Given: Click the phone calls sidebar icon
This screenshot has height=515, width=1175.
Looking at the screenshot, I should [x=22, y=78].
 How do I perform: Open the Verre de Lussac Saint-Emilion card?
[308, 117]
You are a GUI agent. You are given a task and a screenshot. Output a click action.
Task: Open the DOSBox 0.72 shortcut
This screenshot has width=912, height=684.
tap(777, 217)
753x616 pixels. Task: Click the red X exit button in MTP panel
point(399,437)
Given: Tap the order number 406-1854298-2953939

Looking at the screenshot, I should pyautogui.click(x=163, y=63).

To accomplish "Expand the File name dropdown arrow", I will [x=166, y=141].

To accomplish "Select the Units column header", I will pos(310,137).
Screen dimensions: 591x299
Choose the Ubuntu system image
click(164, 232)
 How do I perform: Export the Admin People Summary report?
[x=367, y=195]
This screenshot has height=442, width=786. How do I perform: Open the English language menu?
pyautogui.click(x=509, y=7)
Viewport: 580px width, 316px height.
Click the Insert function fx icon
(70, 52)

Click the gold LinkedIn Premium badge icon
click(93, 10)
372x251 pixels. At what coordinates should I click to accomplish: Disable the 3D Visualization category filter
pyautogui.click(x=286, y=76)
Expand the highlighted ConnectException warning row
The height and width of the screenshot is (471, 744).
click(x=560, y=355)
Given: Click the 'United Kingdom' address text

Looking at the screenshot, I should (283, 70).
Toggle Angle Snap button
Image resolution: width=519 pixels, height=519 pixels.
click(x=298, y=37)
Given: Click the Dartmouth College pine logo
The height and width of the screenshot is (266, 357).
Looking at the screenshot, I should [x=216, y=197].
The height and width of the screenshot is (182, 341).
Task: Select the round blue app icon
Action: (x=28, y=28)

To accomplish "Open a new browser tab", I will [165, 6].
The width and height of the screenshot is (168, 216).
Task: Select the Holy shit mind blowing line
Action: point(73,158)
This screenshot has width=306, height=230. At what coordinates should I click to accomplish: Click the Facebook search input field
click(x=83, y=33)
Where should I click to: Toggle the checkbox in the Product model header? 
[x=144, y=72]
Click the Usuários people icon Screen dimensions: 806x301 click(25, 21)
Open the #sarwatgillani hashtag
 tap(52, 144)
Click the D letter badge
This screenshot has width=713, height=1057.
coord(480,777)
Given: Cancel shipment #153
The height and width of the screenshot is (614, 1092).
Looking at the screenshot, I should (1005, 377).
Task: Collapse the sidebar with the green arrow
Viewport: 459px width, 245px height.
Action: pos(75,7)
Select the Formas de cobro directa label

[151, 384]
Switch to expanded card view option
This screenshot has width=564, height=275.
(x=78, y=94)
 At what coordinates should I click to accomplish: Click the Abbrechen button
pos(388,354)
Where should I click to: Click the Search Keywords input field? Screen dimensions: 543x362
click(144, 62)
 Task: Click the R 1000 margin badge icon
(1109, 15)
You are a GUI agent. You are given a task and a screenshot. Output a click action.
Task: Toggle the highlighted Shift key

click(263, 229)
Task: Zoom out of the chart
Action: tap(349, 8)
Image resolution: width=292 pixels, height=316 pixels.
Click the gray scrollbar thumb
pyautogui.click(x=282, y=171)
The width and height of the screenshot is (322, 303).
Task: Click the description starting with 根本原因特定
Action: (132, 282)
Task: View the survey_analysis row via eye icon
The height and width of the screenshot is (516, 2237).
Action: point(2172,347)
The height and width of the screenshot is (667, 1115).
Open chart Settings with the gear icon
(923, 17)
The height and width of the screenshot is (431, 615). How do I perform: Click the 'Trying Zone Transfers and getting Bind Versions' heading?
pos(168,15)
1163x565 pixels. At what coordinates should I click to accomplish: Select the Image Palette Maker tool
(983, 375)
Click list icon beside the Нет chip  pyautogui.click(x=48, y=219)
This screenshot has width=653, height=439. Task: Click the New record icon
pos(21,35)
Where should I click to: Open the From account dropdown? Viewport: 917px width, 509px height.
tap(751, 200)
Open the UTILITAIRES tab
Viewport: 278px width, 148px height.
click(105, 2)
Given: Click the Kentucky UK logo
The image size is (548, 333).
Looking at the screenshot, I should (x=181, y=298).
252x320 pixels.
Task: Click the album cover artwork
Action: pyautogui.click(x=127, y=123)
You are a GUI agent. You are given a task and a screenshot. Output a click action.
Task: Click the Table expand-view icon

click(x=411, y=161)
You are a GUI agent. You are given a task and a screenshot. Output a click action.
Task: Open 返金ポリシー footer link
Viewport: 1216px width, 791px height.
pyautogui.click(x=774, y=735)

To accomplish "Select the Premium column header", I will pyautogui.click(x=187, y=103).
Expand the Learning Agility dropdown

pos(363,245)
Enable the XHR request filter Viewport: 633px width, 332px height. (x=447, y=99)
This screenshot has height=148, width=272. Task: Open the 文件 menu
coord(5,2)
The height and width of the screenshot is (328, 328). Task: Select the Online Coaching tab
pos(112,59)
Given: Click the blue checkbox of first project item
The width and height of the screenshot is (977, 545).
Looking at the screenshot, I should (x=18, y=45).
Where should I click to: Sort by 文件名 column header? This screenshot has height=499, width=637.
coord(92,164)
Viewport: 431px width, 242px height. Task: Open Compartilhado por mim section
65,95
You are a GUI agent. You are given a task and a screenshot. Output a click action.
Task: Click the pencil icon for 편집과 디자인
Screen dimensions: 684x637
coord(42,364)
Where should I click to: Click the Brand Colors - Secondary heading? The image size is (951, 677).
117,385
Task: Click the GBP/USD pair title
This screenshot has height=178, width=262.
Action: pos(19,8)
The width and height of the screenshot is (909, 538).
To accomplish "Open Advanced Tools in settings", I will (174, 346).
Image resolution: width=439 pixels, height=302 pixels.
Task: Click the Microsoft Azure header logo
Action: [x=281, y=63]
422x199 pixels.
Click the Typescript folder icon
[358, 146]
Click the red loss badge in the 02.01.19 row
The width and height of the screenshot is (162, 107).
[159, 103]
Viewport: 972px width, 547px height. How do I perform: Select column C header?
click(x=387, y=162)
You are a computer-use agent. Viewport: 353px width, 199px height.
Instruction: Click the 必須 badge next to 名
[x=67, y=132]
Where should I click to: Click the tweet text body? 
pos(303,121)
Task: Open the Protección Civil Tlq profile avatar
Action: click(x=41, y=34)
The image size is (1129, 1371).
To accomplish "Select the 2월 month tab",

========================

__What is needed__
When a line in the material above includes the word "sidebar", copy that line.

__Expected answer__
Given: Click the phone calls sidebar icon
Task: Collapse the sidebar with the green arrow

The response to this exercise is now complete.